La porte s'ouvrit brusquement, faisant sursauter le président mais pas Niels qui avait entendu les bruits de pas. Il fut cependant étonné de découvrir Steve Marx, l'air fébrile et un ordinateur portable serré contre lui.

- Messieurs, pardonnez-moi, j'ai oublié de frapper, s'excusa le jeune homme. Il faut que je vous montre quelque chose et ça ne peut pas attendre.

Niels fronça les sourcils et invita Steve à s'approcher. Avec des gestes trop rapides pour être suivis par les yeux d'un simple humain, ce dernier déplia l'ordinateur et se mit à pianoter énergiquement dessus.

- Encore une catastrophe ? souffla Hubert, les jointures blanchies sur le rebord de la table.

- Non, monsieur.

Steve Marx acheva sa manipulation sur le clavier puis tourna l'écran vers les deux hommes.

- Ce sont les plans trouvés sur le disque dur, dit aussitôt Niels. Vous en avez tiré quelque chose, alors ?

Un mouvement de tête négatif ponctua sa question :

- Ce ficher est complet, monsieur. Il nous a été envoyé il y a tout juste dix minutes.

- Mais par qui ? voulut savoir le président, se levant à moitié de sa chaise pour mieux voir.

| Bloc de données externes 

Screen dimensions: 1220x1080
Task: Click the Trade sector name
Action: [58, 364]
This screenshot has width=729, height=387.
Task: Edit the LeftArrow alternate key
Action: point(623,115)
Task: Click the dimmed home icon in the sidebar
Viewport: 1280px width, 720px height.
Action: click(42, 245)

- Une taupe, chuchota Niels comme si le fait de le dire avait pu mettre en péril l'informateur. Quelqu'un entre leurs murs a décidé de nous aider.

- C'est peut-être un piège, fit remarquer Hubert.

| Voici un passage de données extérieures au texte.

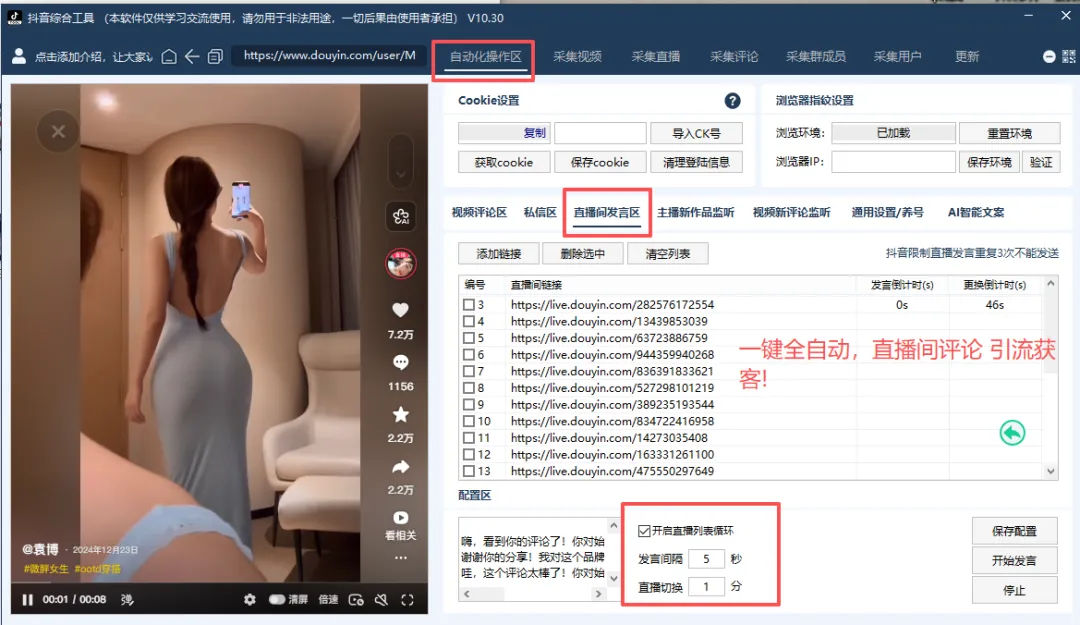Open the 采集视频 tab
This screenshot has width=1080, height=625.
click(578, 57)
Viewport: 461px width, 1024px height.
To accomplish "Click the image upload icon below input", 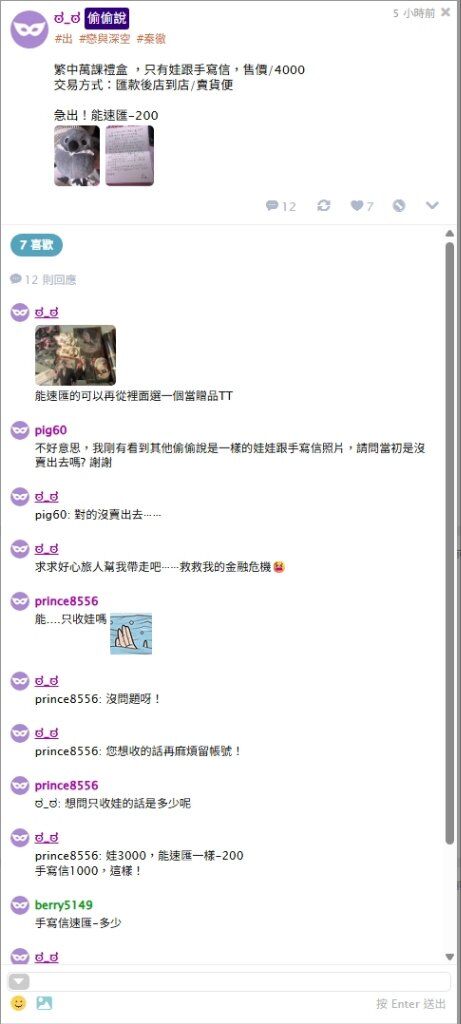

- Je ne crois pas, s'autorisa Steve. Je connais celui qui a fait ça, monsieur.

- Vous étiez déjà en contact avec lui ?

Steve plongea son regard dans celui du demi-GEN, imperturbable. Le chef Revenant en avait certainement deviné beaucoup mais il lui laissait la possibilité de se montrer honnête.

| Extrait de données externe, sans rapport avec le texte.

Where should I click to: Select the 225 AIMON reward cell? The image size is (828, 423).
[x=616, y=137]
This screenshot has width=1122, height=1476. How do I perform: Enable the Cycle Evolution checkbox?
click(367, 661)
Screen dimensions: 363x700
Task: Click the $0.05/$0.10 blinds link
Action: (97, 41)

- Oui, confirma le jeune homme. Je crois sincèrement qu'il est de nôtre côté.

- Mais qu'est-ce qu'ils racontent, ces plans ?

Décidant de se concentrer sur l'interrogation du président pendant que Niels ruminait sa réponse, Steve se pencha sur l'écran et zooma sur le schéma de ce qui avait été au départ prit pour un prototype de balle. Toutes les informations étaient là, sous le descriptif de l'objet.

- Monsieur le président, ceci est un missile.

- Pour détruire quoi ?

- Rien du tout, le détrompa le GEN. vous voyez cette cavité au milieu ? Elle est destinée à contenir quelque chose, liquide ou gaz. Lorsque le missile explosera, il libérera cette substance. Ce truc doit faire deux mètres de haut, avec une capacité de plusieurs litres.

- L'Institut prépare une arme chimique, comprit Hubert.

- C'est ça, appuya Steve. Je pense qu'Irina le lancera pendant la bataille, mais j'ignore dans quel but et ce qu'il contiendra. Un gaz pour tous nous tuer, peut-être. Il existe un poison qui tue les GEN.

Le silence se fit dans le bureau. Niels tapotait nerveusement le bois, le regard dans le vague, puis il se reprit :

- Allons prévenir nos équipes pour qu'elles se penchent sur cette question. Nous avons besoin de savoir d'où Irina pourrait faire partir ce missile pour anticiper son action. Marx, vous vous en chargez ? Je passerai vous voir plus tard.

- Oui, monsieur.

Steve récupéra son ordinateur et se dirigea prestement vers la sortie sans demander son reste. Prévenir Niels avait été la première chose à laquelle il avait pensé en réceptionnant le message d'Ismaël, mais il s'était figuré que le chef Revenant allait se méfier de lui, voire le balancer directement dans une cellule. Contournant Madeleine Maturet et le Premier ministre qui parlaient avec animation au beau milieu du couloir, il fonça tout droit à la salle des opérations stratégiques.

Si Ismaël avait envoyé le fichier, c'était parce qu'il comptait les rejoindre, à n'en pas douter. Steve ne s'était pas senti aussi léger depuis qu'il était arrivé à la base.